Mohsen Makhmalbaf, de 41 años, director de clásicos como "Salaam Cinema" y "Gabbeh", y uno de los más prolíficos discípulos de Kiarostami, explica la realidad del cine iraní: "Existen tres grupos bien diferenciados. El que monopoliza los fondos del gobierno y hace películas propagandísticas; el comercial, que intenta imitar a Hollywood y obtener dinero de inversores privados; y el artístico, que en los últimos diez años ha ganado más de 250 premios y ha participado en 2500 festivales".
La pregunta del millón
La gran incógnita para los críticos extranjeros pasa por cómo este último grupo de entre 10 y 15 realizadores ha podido sortear el intrincado sistema de censura y concebir a partir de una gran libertad formal varias obras maestras en las que se vieron impedidos de mostrar abiertamente cualquier atisbo de sexo, violencia o conflicto de pareja.

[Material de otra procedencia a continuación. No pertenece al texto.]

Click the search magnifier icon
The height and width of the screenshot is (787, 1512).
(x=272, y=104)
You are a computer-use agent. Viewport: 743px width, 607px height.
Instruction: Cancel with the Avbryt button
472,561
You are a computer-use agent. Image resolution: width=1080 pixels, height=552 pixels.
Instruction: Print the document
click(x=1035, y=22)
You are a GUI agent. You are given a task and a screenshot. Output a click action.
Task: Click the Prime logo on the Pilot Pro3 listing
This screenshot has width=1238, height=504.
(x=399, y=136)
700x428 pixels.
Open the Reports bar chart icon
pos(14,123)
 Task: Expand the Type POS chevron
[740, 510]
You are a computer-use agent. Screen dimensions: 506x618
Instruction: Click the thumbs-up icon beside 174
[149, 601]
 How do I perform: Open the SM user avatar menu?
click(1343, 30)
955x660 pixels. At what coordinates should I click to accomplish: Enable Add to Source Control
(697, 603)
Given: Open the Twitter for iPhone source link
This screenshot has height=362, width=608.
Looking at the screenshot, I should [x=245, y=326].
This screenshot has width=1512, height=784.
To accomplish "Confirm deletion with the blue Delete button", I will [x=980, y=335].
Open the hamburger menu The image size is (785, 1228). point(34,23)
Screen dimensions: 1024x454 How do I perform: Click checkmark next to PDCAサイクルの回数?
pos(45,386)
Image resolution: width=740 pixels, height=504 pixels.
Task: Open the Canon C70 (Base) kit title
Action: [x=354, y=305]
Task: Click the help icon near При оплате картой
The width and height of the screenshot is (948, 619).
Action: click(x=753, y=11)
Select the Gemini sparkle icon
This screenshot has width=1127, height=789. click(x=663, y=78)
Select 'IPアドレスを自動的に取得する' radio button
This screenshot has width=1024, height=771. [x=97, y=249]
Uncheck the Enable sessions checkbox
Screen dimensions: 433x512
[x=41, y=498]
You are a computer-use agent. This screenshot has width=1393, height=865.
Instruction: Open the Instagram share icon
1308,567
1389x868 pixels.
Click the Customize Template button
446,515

Sin grandes movimientos de cámara ni trucos de montaje, sin excesos dramáticos ni situaciones irónicas, cineastas como Kiarostami, Makhmalbaf, Jafar Panahi, Majid Majidi y Ali-Reza Raissian han exhibido un enorme talento y una llamativa profundidad para reflexionar acerca de temas cruciales de la sociedad iraní, como el autoritarismo, la dominación paterna y los privilegios. Es más, muchos críticos ubican a Kiarostami -el gran referente del cine iraní- a la par de grandes autores como Vittorio De Sica y Ermanno Olmi, Robert Bresson y Jean-Luc Godard, Yasujiro Ozu y Akira Kurosawa, Satyajit Ray y Roberto Rossellini, John Cassavetes y Eric Rohmer.
El tamaño del cine
Con el neorrealismo italiano y la nouvelle-vague francesa como antecedentes insoslayables, los cineastas iraníes han buceado en pequeñas anécdotas de pueblo, con niños y ancianos como principales protagonistas. Otros elementos dominantes son las interrelaciones entre las distintas etnias (en Irán conviven árabes, afganos, kurdos, turcos, armenios y paquistaníes) con sus respectivos dialectos y la predilección por intérpretes no profesionales.
Características todas que definen a una cinematografía que rescata elementos del pasado para trascenderlos y así ofrecer cada año un puñado de películas que conmueve por su austeridad, su poesía y su profunda humanidad. Algo que otras industrias mucho más evolucionadas parecen haber olvidado hace ya mucho tiempo.